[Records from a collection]
• • • • •
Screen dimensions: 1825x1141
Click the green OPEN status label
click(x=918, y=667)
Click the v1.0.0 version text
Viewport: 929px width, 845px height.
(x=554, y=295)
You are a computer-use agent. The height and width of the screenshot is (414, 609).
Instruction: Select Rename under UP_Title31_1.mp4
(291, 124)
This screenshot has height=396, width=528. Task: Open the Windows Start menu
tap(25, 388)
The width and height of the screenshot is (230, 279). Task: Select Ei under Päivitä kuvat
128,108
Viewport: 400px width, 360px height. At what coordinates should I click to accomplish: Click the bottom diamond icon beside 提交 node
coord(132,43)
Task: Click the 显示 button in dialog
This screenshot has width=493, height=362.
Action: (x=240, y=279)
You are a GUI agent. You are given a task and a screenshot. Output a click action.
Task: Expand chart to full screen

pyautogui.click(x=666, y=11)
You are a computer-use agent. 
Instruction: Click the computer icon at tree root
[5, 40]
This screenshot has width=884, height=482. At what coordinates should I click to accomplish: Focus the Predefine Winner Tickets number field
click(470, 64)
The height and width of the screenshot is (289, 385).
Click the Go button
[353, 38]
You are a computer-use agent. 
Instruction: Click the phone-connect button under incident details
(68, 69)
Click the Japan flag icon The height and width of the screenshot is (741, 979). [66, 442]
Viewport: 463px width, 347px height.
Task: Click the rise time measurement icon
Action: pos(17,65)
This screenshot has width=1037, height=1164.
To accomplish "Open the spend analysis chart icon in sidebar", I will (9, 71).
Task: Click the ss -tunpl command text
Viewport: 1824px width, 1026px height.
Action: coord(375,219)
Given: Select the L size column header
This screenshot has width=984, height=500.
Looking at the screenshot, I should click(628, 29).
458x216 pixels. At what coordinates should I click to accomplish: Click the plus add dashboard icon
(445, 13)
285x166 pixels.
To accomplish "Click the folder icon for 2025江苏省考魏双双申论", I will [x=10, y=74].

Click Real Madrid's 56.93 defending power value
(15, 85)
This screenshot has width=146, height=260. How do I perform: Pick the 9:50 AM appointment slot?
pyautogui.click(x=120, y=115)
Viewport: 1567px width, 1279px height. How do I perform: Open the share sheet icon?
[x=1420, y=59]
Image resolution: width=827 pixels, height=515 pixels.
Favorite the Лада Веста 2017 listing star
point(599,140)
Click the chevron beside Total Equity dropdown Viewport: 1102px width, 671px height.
• • • • •
*Goal of the exercise*
Write out the records above exactly as they appear, everything from the line containing "This screenshot has width=1037, height=1164." down to the line containing "Looking at the", both of those lines included.

*Exercise solution*
This screenshot has width=1037, height=1164.
To accomplish "Open the spend analysis chart icon in sidebar", I will (9, 71).
Task: Click the ss -tunpl command text
Viewport: 1824px width, 1026px height.
Action: coord(375,219)
Given: Select the L size column header
This screenshot has width=984, height=500.
Looking at the screenshot, I should click(628, 29).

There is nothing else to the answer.